Notes from the catalog - Lot Description:
Following the Robert Mondavi Winery's 40th anniversary celebration in 2006, it seemed only fitting that for Premiere Napa Valley 2007, we would look back to the early days of the winery and select grapes from some of our oldest plantings to create a very special wine from the 2006 vintage. This year we present Nostalgie, a blend of exceptional Cabernet Sauvignon from time-proven vines in the Marjorie's Twilight Vineyard (planted in 1972) and from our Z Block in To Kalon Vineyard (also planted in 1972). Both of these vineyards lie on the western bench of Oakville, just at the base of the majestic Mayacamas Mountains. Cabernet Sauvignon (clone 7) grown on classic St. George rootstock was hand-picked from old head-pruned vines, hand-sorted and fermented in oak tanks in our To Kalon Reserve fermentation cellar. After extended maceration, the wine went into French oak chateau barrels where it will remain well into 2008

I must have walked around that room 3 or 4 times, waiting for a moment to pay my respects. Winemaker Genevieve Janssens was pouring her wine. An historical figure for one so young, she has been at Mondavi since 1997 where she came to from Opus One after 9 years. The To Kalon Project was her baby, which was a major renovation of the now 40-year-old winery. Genevieve wanted a winery equal to the To Kalon vineyard, which she says is “one of the most extraordinary vineyards on earth.”

Amen.

So amidst all the glitter and the glamour of the barrel tasting, good old Mother Earth quietly served up another great one. With land, we are given its inherent territoriality. With the founder, Robert Mondavi, we are given an innovative tradition. And now, with Genevieve, we are gifted with a sensibility and reverence for something out of the ordinary. This may be Napa, but the wine gods are beaming at their native sons and daughters. And that is something one doesn’t find solely on the wine trail in Italy.

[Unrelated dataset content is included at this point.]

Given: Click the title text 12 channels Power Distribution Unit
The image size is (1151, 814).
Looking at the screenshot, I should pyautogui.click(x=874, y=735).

My tasting note? As I tasted the wine something stirred within me, something that is still moving, as if I had been in the presence of a great master or brujo. I have only had the experience three times, but as I let just a little of the wine slide down, not spitting, another liquid appeared. Not colorful or perfumed, but of an emotion that wine rarely touches. It was a tear that fell from my eye. Powerful, a tremor that is still pulsing within, but not one of shock. One of pure joy.